Content starts

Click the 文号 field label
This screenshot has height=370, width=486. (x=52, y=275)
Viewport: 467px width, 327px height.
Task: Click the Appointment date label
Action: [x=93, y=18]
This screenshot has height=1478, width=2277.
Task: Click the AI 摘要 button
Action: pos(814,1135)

Content ends

## WORK ORDER
Output the records once more, exactly as they stand.

## EXERCISE OUTPUT
Click the 文号 field label
This screenshot has height=370, width=486. (x=52, y=275)
Viewport: 467px width, 327px height.
Task: Click the Appointment date label
Action: [x=93, y=18]
This screenshot has height=1478, width=2277.
Task: Click the AI 摘要 button
Action: pos(814,1135)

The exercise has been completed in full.